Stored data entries
====

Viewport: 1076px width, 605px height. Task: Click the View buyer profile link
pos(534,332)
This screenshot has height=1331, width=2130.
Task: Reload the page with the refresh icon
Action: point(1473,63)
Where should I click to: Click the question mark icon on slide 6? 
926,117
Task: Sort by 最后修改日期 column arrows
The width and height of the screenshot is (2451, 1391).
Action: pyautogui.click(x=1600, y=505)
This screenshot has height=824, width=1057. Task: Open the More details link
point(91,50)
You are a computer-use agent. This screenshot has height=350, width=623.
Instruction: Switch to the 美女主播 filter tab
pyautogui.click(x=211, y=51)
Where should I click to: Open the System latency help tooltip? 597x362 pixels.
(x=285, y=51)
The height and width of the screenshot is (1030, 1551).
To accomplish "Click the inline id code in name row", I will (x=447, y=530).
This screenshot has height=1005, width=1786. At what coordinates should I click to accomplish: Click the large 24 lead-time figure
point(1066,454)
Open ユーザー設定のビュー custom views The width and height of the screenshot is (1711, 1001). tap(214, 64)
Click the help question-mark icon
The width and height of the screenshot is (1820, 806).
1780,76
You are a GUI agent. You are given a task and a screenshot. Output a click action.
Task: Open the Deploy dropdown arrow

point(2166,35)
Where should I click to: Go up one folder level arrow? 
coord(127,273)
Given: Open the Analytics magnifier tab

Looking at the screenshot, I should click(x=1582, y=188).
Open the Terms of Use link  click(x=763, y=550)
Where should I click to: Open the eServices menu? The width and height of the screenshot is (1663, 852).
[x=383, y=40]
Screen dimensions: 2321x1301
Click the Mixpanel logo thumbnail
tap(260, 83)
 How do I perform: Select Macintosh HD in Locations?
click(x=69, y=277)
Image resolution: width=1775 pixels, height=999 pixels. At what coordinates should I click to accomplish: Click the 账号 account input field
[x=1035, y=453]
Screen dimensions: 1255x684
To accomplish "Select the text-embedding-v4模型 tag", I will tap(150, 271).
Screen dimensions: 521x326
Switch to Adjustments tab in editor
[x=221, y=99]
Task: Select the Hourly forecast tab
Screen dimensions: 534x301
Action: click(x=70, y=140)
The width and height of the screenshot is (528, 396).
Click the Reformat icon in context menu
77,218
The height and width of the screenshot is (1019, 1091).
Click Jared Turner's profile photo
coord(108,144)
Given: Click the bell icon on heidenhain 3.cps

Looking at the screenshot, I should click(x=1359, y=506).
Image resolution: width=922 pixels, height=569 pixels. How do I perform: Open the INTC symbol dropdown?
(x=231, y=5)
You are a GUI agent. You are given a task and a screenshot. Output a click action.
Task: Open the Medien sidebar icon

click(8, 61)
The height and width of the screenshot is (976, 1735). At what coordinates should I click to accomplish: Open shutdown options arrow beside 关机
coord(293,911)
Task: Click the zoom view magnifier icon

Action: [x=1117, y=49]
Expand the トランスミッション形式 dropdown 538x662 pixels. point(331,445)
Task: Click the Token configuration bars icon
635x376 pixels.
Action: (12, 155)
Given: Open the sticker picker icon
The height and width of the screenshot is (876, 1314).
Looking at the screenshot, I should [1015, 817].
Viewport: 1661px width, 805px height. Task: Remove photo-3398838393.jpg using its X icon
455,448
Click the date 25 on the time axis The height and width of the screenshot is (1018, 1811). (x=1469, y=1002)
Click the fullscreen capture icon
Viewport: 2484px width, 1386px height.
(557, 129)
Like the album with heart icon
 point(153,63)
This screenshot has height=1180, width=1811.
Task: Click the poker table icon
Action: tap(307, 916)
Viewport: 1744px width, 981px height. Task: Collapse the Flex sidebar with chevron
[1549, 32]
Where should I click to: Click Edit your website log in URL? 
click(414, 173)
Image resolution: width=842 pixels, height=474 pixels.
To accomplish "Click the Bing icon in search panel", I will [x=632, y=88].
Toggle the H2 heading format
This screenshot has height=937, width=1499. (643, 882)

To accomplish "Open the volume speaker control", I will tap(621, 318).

====

Write out the entries above word for word.

Viewport: 1076px width, 605px height. Task: Click the View buyer profile link
pos(534,332)
This screenshot has height=1331, width=2130.
Task: Reload the page with the refresh icon
Action: point(1473,63)
Where should I click to: Click the question mark icon on slide 6? 
926,117
Task: Sort by 最后修改日期 column arrows
The width and height of the screenshot is (2451, 1391).
Action: pyautogui.click(x=1600, y=505)
This screenshot has height=824, width=1057. Task: Open the More details link
point(91,50)
You are a computer-use agent. This screenshot has height=350, width=623.
Instruction: Switch to the 美女主播 filter tab
pyautogui.click(x=211, y=51)
Where should I click to: Open the System latency help tooltip? 597x362 pixels.
(x=285, y=51)
The height and width of the screenshot is (1030, 1551).
To accomplish "Click the inline id code in name row", I will (x=447, y=530).
This screenshot has height=1005, width=1786. At what coordinates should I click to accomplish: Click the large 24 lead-time figure
point(1066,454)
Open ユーザー設定のビュー custom views The width and height of the screenshot is (1711, 1001). tap(214, 64)
Click the help question-mark icon
The width and height of the screenshot is (1820, 806).
1780,76
You are a GUI agent. You are given a task and a screenshot. Output a click action.
Task: Open the Deploy dropdown arrow

point(2166,35)
Where should I click to: Go up one folder level arrow? 
coord(127,273)
Given: Open the Analytics magnifier tab

Looking at the screenshot, I should click(x=1582, y=188).
Open the Terms of Use link  click(x=763, y=550)
Where should I click to: Open the eServices menu? The width and height of the screenshot is (1663, 852).
[x=383, y=40]
Screen dimensions: 2321x1301
Click the Mixpanel logo thumbnail
tap(260, 83)
 How do I perform: Select Macintosh HD in Locations?
click(x=69, y=277)
Image resolution: width=1775 pixels, height=999 pixels. At what coordinates should I click to accomplish: Click the 账号 account input field
[x=1035, y=453]
Screen dimensions: 1255x684
To accomplish "Select the text-embedding-v4模型 tag", I will tap(150, 271).
Screen dimensions: 521x326
Switch to Adjustments tab in editor
[x=221, y=99]
Task: Select the Hourly forecast tab
Screen dimensions: 534x301
Action: click(x=70, y=140)
The width and height of the screenshot is (528, 396).
Click the Reformat icon in context menu
77,218
The height and width of the screenshot is (1019, 1091).
Click Jared Turner's profile photo
coord(108,144)
Given: Click the bell icon on heidenhain 3.cps

Looking at the screenshot, I should click(x=1359, y=506).
Image resolution: width=922 pixels, height=569 pixels. How do I perform: Open the INTC symbol dropdown?
(x=231, y=5)
You are a GUI agent. You are given a task and a screenshot. Output a click action.
Task: Open the Medien sidebar icon

click(8, 61)
The height and width of the screenshot is (976, 1735). At what coordinates should I click to accomplish: Open shutdown options arrow beside 关机
coord(293,911)
Task: Click the zoom view magnifier icon

Action: [x=1117, y=49]
Expand the トランスミッション形式 dropdown 538x662 pixels. point(331,445)
Task: Click the Token configuration bars icon
635x376 pixels.
Action: (12, 155)
Given: Open the sticker picker icon
The height and width of the screenshot is (876, 1314).
Looking at the screenshot, I should [1015, 817].
Viewport: 1661px width, 805px height. Task: Remove photo-3398838393.jpg using its X icon
455,448
Click the date 25 on the time axis The height and width of the screenshot is (1018, 1811). (x=1469, y=1002)
Click the fullscreen capture icon
Viewport: 2484px width, 1386px height.
(557, 129)
Like the album with heart icon
 point(153,63)
This screenshot has height=1180, width=1811.
Task: Click the poker table icon
Action: tap(307, 916)
Viewport: 1744px width, 981px height. Task: Collapse the Flex sidebar with chevron
[1549, 32]
Where should I click to: Click Edit your website log in URL? 
click(414, 173)
Image resolution: width=842 pixels, height=474 pixels.
To accomplish "Click the Bing icon in search panel", I will [x=632, y=88].
Toggle the H2 heading format
This screenshot has height=937, width=1499. (643, 882)

To accomplish "Open the volume speaker control", I will tap(621, 318).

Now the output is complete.